Obtaining file names from directory in Bash

Question

I am trying to create a zsh script to test my project. The teacher supplied us with some input files and expected output files. I need to diff the output files from myExecutable with the expected output files.

Question: Does $iF contain a string in the following code or some kind of bash reference to the file?

#!/bin/bash
inputFiles=~/project/tests/input/*
outputFiles=~/project/tests/output

for iF in $inputFiles
do
./myExecutable $iF > $outputFiles/$iF.out
done

Note:

Any tips in fulfilling my objectives would be nice. I am new to shell scripting and I am using the following websites to quickly write the script (since I have to focus on the project development and not wasting time on extra stuff):

Grammar for bash language

Begginer guide for bash

Answer 1

If you need to diff the files you can do another for loop on your output files. Grab just the file name with the basename command and then put that all together in a diff and output to a ".diff" file using the ">" operator to redirect standard out.

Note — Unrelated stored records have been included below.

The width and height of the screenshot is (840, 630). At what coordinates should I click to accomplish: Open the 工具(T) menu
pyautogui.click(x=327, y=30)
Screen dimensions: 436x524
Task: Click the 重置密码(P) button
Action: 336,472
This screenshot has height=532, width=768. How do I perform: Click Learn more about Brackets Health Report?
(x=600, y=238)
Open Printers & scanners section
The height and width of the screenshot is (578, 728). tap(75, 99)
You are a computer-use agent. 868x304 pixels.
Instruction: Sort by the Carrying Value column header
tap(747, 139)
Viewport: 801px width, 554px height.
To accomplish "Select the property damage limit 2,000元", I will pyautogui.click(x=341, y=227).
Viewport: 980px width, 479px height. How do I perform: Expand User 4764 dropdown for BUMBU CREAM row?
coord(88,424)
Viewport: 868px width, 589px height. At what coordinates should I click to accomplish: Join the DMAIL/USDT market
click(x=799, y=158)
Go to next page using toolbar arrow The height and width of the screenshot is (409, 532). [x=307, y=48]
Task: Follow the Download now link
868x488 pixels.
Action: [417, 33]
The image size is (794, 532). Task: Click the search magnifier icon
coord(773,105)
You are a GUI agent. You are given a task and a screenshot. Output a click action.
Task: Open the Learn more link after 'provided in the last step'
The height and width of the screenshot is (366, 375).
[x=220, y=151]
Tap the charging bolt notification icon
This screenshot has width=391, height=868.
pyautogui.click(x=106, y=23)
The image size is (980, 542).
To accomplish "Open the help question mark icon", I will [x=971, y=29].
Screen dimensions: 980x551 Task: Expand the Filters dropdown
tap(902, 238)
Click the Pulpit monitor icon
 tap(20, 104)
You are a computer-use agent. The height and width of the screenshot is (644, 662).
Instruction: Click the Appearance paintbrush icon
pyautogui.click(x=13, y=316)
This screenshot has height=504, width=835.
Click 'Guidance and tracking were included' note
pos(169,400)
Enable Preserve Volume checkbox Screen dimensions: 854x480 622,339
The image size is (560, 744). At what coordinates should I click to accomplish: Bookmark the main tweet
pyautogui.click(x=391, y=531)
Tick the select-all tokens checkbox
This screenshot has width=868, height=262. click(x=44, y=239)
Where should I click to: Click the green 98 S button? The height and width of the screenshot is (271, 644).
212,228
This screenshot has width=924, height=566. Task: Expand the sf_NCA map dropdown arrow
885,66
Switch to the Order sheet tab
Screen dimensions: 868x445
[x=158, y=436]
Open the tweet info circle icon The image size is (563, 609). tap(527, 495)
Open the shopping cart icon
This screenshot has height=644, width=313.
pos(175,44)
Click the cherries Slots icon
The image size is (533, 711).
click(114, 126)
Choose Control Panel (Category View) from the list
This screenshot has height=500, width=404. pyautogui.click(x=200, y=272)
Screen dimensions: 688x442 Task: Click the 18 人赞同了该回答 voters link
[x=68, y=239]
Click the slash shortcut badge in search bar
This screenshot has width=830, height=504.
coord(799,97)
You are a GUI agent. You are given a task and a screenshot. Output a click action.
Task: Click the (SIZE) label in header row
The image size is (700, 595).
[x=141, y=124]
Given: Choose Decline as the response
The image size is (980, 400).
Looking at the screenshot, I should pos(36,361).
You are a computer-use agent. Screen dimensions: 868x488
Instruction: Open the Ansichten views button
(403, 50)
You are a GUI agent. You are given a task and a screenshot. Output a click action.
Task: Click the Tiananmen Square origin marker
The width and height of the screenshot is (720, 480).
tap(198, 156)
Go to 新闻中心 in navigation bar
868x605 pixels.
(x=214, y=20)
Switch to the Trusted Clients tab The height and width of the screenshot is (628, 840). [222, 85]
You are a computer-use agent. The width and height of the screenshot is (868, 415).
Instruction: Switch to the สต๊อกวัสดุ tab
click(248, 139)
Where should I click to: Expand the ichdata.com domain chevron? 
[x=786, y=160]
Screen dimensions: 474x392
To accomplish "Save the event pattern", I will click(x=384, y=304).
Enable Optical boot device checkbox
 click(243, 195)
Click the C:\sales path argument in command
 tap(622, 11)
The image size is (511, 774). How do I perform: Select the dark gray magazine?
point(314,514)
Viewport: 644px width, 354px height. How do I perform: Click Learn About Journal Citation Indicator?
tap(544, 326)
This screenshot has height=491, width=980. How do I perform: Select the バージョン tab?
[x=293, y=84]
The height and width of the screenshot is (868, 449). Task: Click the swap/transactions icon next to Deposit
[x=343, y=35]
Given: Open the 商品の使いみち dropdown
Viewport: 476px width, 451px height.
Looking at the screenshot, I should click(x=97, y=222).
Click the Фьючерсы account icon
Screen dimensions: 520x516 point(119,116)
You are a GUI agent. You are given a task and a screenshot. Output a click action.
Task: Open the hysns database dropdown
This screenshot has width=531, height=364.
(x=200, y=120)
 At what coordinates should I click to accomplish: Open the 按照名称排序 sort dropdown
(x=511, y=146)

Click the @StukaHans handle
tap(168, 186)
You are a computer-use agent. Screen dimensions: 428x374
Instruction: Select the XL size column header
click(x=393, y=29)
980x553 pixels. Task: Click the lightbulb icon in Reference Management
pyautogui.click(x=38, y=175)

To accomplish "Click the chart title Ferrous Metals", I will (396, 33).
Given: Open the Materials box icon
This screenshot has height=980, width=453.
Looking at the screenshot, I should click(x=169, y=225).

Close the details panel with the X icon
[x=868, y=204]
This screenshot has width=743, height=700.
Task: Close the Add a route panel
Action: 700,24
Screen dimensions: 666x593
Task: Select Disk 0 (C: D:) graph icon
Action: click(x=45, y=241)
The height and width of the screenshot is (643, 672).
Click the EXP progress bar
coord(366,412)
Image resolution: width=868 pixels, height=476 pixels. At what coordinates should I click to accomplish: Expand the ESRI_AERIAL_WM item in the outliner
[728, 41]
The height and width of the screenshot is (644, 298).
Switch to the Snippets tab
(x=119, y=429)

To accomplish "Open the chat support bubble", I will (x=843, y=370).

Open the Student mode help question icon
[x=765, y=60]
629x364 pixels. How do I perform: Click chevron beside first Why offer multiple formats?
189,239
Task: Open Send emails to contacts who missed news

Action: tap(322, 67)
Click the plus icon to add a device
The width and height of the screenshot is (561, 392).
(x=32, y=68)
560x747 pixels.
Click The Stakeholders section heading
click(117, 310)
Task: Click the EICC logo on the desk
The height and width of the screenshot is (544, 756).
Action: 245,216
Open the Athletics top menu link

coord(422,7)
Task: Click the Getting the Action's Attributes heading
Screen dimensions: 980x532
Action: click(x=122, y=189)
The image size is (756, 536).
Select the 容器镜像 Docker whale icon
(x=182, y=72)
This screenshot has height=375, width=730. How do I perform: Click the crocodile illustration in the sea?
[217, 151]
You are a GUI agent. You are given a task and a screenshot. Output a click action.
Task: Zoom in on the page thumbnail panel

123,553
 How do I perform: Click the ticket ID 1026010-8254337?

Then diff each one with the expected file, something like:

expectedOutput=~/<some path here>
diffFiles=~/<some path>

for oF in ~/project/tests/output/* ; do
file=`basename ${oF}`
diff $oF "${expectedOutput}/${file}" > "${diffFiles}/${file}.diff"
done

Answer 2

As your code is, $iF contains full path of file as a string.

N.B: Don't use for iF in $inputFiles

use for iF in ~/project/tests/input/* instead. Otherwise your code will fail if path contains spaces or newlines.